Ok,.. Ok! I Guess technically it's maybe not exactly _fractured_! Should have asked about dislocations too I guess? :blink: :dunno: This would have happened to me when I was 16 or 17 years old on an icy toboggan run. I remember my ass hurt like hell for weeks after bouncing off the toboggan!

In all these years, dozens of xrays, not one dr. has bothered to mention it. (...well, one chiro said I "maybe" had an old fracture there.). Maybe!??? Wtf?

I even had surgery on my tailbone region to remove a cyst 15-20 years ago. Not a word about it then either. 

Between having to insist drs. give me tests to find/confirm problems I've complained to them about for years, with my recent visits to drs. and chiro's doing nothing to help my back so far? And with all of them apparently missing a major defect on my xrays?

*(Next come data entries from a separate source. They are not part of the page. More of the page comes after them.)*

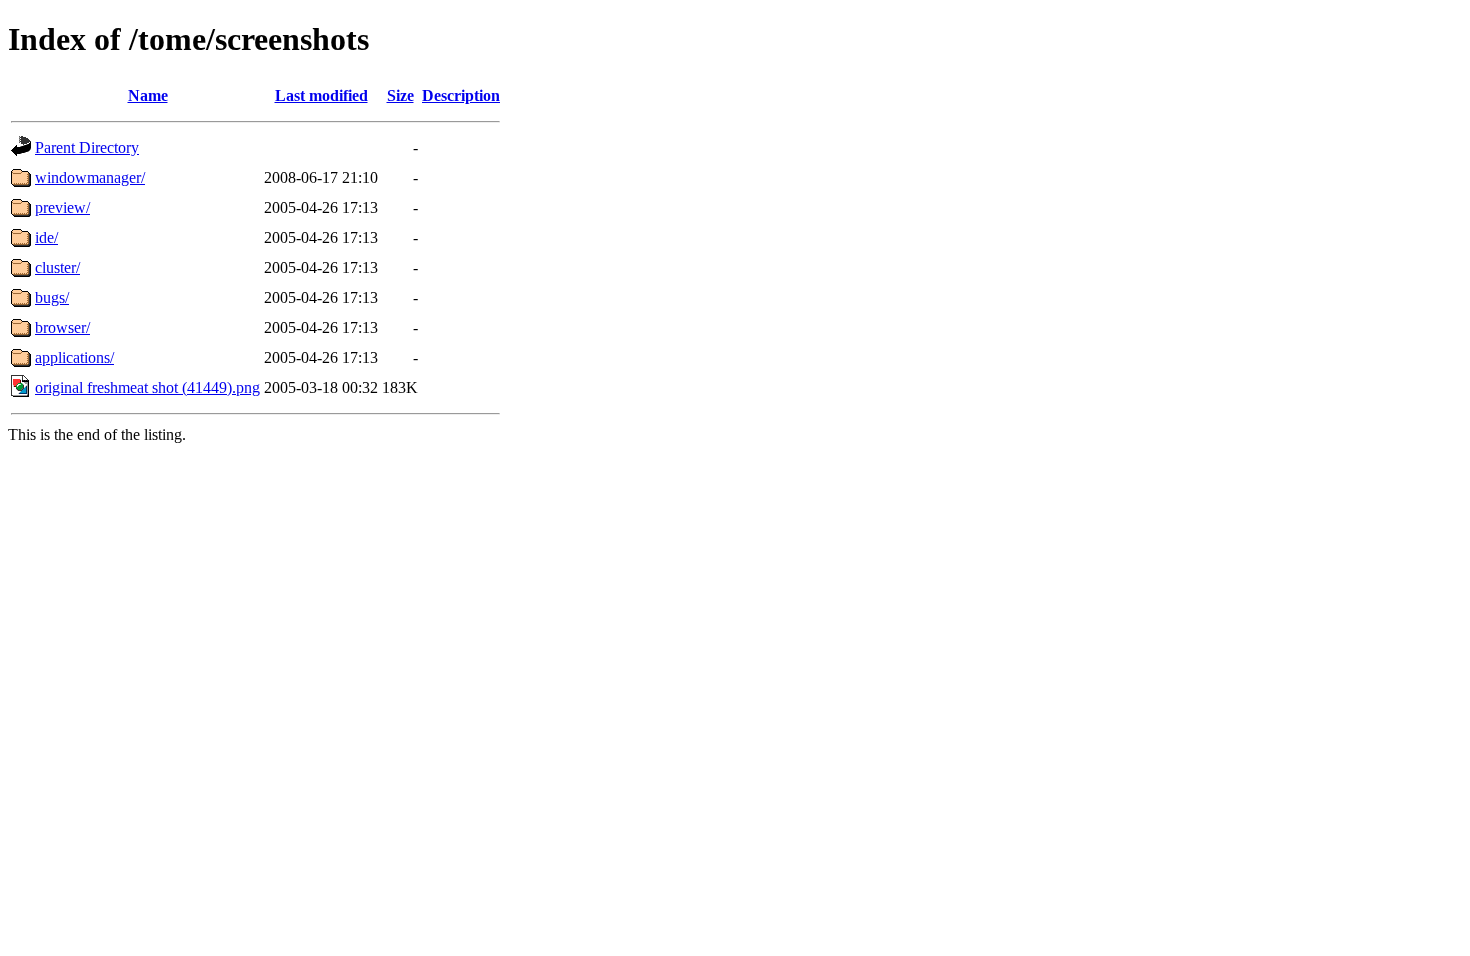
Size (400, 95)
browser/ (62, 327)
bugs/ (52, 297)
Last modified (321, 95)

I dunna trust a one of 'em any more!!!! Seriously! I have the worst luck finding decent, competent medical attention!!! FML! And now I'm in the market for a ortho/spine surgeon??? 

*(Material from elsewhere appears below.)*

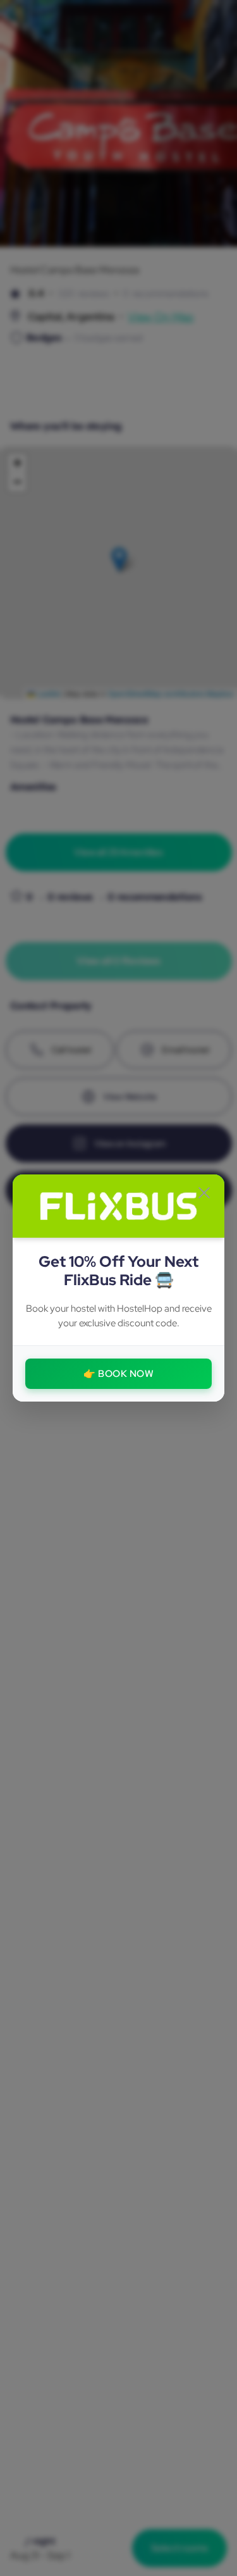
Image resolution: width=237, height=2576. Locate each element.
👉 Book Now (118, 1373)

The thought of some quack cutting anywhere near my spine, scares the _*fuck*_ outa me right about now!!!


----------



## ShredLife (Feb 6, 2010)

if you're in michigan you should be using some form of medical cannabis no question. 

you should also eat as cleanly as possible - fresh fruits and veggies and meat and cut down or out gluten and dairy... it may lead to inflammation problems. avoid all processed foods. 

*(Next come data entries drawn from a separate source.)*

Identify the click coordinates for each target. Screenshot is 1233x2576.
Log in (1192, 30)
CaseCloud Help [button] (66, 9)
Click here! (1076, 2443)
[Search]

its not going to miraculously heal you, but health is wholistic

my uncle is a badass ortho surgeon but he lives in LA....


----------



## chomps1211 (Mar 30, 2011)

Medical cannabis while technically legal here, still seems to be in some state of limbo. Growers/dispenceries still get raided from time to time. Some people have been prosecuted for growing, selling. I havent seen a single dispencery anywhere in operation myself. :dunno: (...having given up recreational use many years ago, I haven't really kept up with what's been going on with it here.)

But regardless, as a DOT, CDL licensed driver? A positive piss test would cost me my job if not necessarily my license. Even if DOT has changed it's stance on it, my company hasn't. 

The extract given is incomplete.